------ Data shown

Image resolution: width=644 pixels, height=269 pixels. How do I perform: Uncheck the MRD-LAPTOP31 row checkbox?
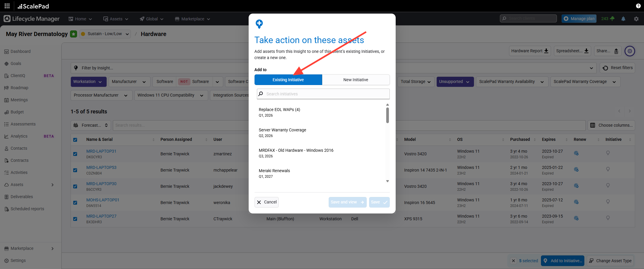pos(75,154)
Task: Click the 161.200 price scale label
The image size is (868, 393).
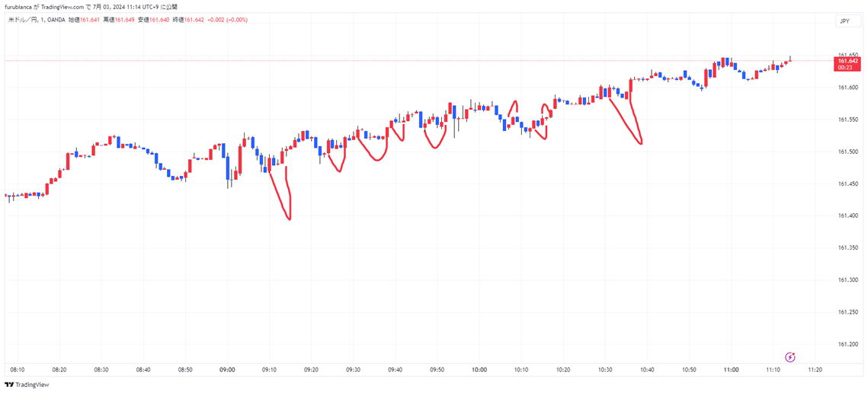Action: click(x=847, y=343)
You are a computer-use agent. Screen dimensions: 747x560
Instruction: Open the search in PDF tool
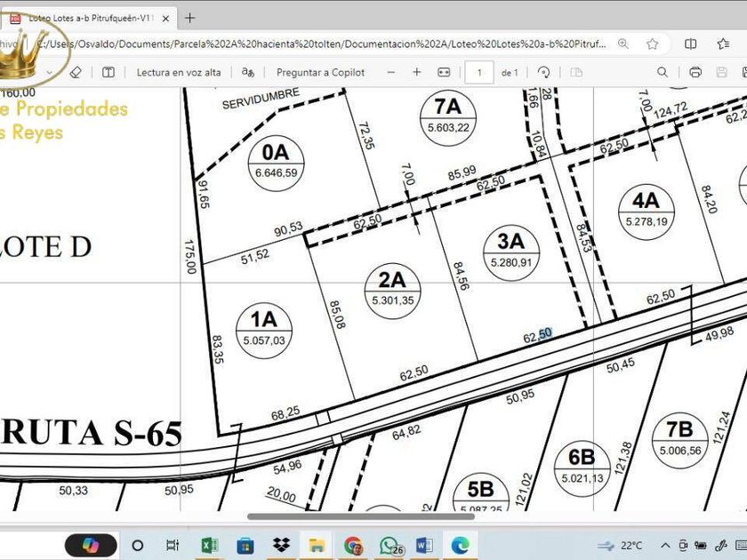coord(663,72)
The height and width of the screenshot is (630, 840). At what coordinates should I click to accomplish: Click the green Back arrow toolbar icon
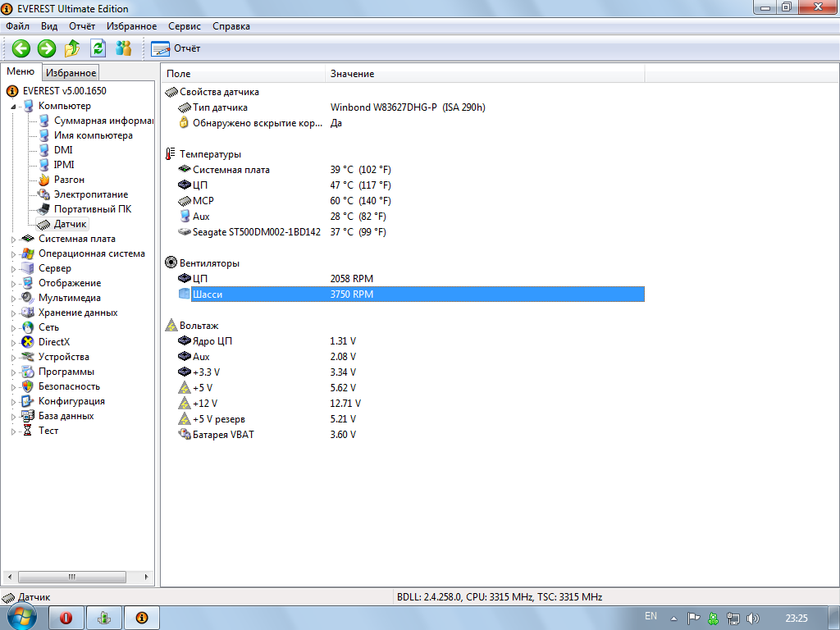21,48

------------

The entries should be reproduced word for word, pictures omitted.

Solution to the exercise:
Image resolution: width=644 pixels, height=269 pixels. How do I perform: Uncheck the MRD-LAPTOP31 row checkbox?
pos(75,154)
Task: Click the 161.200 price scale label
The image size is (868, 393).
Action: click(x=847, y=343)
You are a computer-use agent. Screen dimensions: 747x560
Instruction: Open the search in PDF tool
coord(663,72)
The height and width of the screenshot is (630, 840). At what coordinates should I click to accomplish: Click the green Back arrow toolbar icon
21,48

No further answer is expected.